**Task prompt**. Answer with the exact lines of the following material from the one containing "Task: Remove the action with the trash icon" through the one containing "You are a computer-use agent. The width", both end lines included.

::: Data for analysis

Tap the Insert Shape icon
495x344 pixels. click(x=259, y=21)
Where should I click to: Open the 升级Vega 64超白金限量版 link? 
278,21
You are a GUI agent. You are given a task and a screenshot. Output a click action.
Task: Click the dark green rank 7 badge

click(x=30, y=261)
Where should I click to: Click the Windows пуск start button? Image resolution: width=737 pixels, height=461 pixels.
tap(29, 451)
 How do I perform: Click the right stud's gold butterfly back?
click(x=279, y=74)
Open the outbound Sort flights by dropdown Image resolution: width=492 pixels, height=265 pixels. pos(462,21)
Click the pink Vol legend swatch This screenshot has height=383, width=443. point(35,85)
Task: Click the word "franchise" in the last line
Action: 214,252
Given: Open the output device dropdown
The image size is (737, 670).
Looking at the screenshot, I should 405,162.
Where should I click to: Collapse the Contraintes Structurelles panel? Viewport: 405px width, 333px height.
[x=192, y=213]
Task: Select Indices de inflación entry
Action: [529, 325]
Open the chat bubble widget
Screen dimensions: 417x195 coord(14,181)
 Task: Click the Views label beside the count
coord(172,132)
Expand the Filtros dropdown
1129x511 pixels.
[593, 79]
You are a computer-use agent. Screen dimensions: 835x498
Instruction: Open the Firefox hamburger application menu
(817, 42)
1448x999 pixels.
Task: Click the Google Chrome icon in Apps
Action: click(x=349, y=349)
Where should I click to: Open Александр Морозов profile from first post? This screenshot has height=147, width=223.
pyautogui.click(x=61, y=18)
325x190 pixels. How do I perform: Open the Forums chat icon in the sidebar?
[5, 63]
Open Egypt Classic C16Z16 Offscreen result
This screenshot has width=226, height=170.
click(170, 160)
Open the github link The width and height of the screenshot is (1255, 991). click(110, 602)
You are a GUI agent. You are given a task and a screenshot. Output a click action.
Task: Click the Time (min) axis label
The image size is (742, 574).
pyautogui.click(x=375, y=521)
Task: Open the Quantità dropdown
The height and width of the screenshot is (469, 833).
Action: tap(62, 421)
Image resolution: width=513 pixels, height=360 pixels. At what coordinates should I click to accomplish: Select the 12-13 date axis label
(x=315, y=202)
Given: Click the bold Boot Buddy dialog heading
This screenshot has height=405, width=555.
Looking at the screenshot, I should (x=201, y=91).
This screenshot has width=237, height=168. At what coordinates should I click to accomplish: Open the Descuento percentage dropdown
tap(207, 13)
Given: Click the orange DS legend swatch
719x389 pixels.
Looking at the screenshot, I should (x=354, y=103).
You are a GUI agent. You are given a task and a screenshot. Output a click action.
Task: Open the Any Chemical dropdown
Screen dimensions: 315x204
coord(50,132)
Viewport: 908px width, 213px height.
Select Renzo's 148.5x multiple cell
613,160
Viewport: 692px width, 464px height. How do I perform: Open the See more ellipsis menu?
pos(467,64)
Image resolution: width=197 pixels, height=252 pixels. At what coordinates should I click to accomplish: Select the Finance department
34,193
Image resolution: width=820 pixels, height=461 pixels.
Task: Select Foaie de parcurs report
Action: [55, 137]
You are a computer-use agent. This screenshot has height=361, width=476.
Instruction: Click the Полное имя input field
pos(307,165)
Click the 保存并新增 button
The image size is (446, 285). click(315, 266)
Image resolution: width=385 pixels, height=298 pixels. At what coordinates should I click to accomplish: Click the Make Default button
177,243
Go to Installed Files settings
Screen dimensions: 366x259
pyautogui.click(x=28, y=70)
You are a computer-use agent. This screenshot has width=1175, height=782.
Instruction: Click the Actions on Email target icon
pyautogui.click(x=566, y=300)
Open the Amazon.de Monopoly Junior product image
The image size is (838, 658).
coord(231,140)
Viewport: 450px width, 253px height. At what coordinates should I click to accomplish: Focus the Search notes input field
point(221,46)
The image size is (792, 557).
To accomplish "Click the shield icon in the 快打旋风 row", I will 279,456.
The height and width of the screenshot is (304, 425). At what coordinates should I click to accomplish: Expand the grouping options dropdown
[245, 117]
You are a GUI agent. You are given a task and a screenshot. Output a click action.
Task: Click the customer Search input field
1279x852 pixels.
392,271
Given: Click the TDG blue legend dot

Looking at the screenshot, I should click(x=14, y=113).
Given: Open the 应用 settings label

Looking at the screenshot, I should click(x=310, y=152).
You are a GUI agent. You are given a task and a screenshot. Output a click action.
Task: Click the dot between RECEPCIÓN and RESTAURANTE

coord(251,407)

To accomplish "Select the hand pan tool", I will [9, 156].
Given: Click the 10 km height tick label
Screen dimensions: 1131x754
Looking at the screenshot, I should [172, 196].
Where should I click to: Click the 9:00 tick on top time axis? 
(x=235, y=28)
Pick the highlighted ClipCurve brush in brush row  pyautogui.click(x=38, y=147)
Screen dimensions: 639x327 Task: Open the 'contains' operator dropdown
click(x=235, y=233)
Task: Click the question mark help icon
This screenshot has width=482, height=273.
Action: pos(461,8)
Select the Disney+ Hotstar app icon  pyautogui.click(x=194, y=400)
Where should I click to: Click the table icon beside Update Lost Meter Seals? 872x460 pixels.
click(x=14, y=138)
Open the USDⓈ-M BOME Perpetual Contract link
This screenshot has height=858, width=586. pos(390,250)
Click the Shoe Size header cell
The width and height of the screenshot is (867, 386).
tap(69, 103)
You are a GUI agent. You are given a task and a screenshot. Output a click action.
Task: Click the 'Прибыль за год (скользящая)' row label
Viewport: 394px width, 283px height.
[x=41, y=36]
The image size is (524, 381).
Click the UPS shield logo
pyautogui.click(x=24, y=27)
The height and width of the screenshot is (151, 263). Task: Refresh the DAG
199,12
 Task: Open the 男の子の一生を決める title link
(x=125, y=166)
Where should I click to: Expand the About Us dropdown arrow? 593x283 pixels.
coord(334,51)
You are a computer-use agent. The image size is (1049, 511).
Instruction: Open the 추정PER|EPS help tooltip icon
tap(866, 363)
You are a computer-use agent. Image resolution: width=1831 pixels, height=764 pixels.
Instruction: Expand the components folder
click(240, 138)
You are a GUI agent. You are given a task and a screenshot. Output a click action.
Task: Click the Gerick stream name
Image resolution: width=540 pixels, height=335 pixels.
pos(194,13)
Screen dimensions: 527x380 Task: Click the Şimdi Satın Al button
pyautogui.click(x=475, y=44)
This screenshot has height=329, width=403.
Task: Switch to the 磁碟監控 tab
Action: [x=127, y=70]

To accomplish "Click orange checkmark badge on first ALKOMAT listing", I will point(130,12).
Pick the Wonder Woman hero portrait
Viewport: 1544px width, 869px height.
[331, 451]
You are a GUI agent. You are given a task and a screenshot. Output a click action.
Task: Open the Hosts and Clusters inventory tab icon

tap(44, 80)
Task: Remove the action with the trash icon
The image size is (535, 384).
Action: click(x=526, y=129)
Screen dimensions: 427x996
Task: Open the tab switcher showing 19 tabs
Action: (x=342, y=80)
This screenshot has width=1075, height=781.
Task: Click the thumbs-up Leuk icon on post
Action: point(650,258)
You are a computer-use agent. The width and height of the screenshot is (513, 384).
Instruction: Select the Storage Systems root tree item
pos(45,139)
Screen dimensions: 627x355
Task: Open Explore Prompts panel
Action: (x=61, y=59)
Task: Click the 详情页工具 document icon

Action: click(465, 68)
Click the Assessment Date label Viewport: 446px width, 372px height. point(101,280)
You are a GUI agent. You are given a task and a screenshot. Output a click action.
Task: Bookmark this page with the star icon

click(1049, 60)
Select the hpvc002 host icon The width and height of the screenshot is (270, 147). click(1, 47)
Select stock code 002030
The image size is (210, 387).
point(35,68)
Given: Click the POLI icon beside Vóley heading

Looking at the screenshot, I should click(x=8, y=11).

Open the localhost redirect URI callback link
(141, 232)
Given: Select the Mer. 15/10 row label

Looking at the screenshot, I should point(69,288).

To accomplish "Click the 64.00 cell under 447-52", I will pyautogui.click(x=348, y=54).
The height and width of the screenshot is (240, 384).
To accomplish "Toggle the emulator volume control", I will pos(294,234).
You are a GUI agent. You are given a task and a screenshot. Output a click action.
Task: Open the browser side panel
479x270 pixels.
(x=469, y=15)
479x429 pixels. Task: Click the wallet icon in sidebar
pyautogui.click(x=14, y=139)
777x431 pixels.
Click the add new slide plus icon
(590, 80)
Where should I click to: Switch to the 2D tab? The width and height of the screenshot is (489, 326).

::::::

**Exercise answer**.
Task: Remove the action with the trash icon
The image size is (535, 384).
Action: click(x=526, y=129)
Screen dimensions: 427x996
Task: Open the tab switcher showing 19 tabs
Action: (x=342, y=80)
This screenshot has width=1075, height=781.
Task: Click the thumbs-up Leuk icon on post
Action: point(650,258)
You are a computer-use agent. The width and height of the screenshot is (513, 384).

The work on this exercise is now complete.